Paintings and incense and stones…oh my!

Published April 1, 2010

The primary theme in the Interface “Reign of Christ the King” liturgy is “God rules through the wood of the cross,” from an ancient Latin hymn.

Imagine a worship that is a feast for the senses.

The eyes can rest upon photos, paintings and hundreds of metres of jewel-coloured fabrics draped about the church, around, over and under each post and beam of the church. Vivid blue, purple, scarlet and gold textiles billow down from the ceiling.

The nose can catch the aroma of incense at stations throughout the nave.

The ear can hear rich, contemporary music and poems, some written especially for the service, some conceived and delivered on the spot by the appointed “bard.”

The fingers can reach down to touch the cool, mottled surface of the giant rocks scattered around the floor or pick up a brush at the art stations to paint the inspirations that arise from the surrounding themes.

The sumptuous sounds, sights, smells and artwork are part of the banquet that is an Interface Worship service at St. Paul’s Church, Edmonton.

The visionary behind Interface Worship is Jim Robertson, a criminal lawyer by day and parishioner of St. Paul’s. He describes himself as a “worship curator” (a term coined by Mark Pierson, a pastor in New Zealand involved in creative forms of worship) who leads a group of “worship artisans” in the occasional, extraordinary services.

“We don’t necessarily create the art but we create the space for the art,” said Robertson, who also studied religion at Alberta’s Camrose Lutheran College (now Augustana University College).  

The alternative worship concept began in Lent of 2006 with Altarwalk, a liturgical sculpture and spiritual formation exercise consisting of nine prayer stations at St. Paul’s, each with a reflective reading and illustration of a theme. Conceived by Robertson, Altarwalk was intended to help worshippers explore what it meant to take up one’s cross and follow Jesus. The “walk-through altar” was assembled from 21 rocks totaling 900 kilograms, 60 candles and 75 metres of fabric.

(Altarwalk was first displayed at the 2004 national conference of the Christian Dance Fellowship of Canada and has since been installed at other Anglican churches. These include Edmonton’s All Saints’ Cathedral, Baptist and Lutheran churches and the Prairie Bible Institute in Three Hills, Alta.)

Since that first installation-cum-liturgy, Robertson has created other services and has ideas for more. He hopes to publish the Interface Worship liturgies so they may be staged at other churches.

The most recently celebrated was an Epiphany service in January that included contemporary music, poetry by a parishioner/”bard” and live, “prophetic painting” by an artist who paints a giant, 4 x 8-foot canvas throughout the service.

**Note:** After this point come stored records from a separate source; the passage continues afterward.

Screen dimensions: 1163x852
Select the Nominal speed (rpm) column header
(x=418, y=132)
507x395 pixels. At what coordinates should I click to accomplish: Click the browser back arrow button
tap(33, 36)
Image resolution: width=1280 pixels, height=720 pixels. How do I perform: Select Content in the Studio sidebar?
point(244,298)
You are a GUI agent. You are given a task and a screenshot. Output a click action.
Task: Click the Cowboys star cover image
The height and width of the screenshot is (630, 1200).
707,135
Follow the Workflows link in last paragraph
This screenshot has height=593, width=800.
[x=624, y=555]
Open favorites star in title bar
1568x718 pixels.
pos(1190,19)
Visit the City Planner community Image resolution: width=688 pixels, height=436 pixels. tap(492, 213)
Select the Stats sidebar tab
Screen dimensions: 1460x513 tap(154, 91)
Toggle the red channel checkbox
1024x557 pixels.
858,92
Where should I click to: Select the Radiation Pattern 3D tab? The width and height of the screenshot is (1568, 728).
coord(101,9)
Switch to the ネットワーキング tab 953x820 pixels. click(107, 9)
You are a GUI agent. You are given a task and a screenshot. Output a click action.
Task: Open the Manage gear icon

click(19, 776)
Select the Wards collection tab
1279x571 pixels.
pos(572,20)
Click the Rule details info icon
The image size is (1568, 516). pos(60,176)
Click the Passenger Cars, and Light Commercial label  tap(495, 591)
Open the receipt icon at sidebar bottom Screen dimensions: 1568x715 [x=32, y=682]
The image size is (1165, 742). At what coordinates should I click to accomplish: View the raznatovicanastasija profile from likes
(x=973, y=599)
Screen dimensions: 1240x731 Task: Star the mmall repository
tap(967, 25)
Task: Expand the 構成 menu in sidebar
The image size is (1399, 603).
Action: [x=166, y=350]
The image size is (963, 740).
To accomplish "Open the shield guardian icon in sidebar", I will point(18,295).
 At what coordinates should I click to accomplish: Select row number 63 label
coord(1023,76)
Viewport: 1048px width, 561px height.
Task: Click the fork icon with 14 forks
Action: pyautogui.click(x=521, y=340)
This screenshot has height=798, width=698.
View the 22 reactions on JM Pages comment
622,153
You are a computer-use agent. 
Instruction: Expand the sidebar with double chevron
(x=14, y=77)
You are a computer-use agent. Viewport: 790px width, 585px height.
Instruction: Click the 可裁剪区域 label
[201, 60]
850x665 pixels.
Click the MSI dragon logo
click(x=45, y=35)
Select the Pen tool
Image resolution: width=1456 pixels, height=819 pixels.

The next will be an Easter Saturday service. “It’s a looking back at the cross while looking forward to the resurrection-often referred to as the ‘rending of the veil,’ ” the Rev. Michael Williamson, rector of St. Paul’s, told the Anglican Journal.

Together with his Reign of Christ the King service, the Epiphany and Easter Saturday services make up what Robertson calls his Throne Room series, which focuses on major points in the Christian calendar.

Each service is also highly participatory, with 20 to 25 minutes set aside for congregants to go to the art stations to create art that may be inspired by the liturgical themes.

“We also pay tribute to ancient historical Christian worship forms and patterns and some aspects of Jewish liturgy,” said Robertson. “We’re not trying to necessarily recreate these worship patterns, but it’s more of a historical and cultural tribute to the role they play.

“It’s a recognition of our roots and an understanding that we’re part of this long, historical involvement of God working with his people for his redemptive purposes. So, we see our place in the continuum.”

“There are usually many, many themes in the service,” said Williamson, who said he reads and guides Robertson’s liturgies, so that they conform theologically to Anglican worship.

Leanne Larmondin is former editor of the Anglican Journal.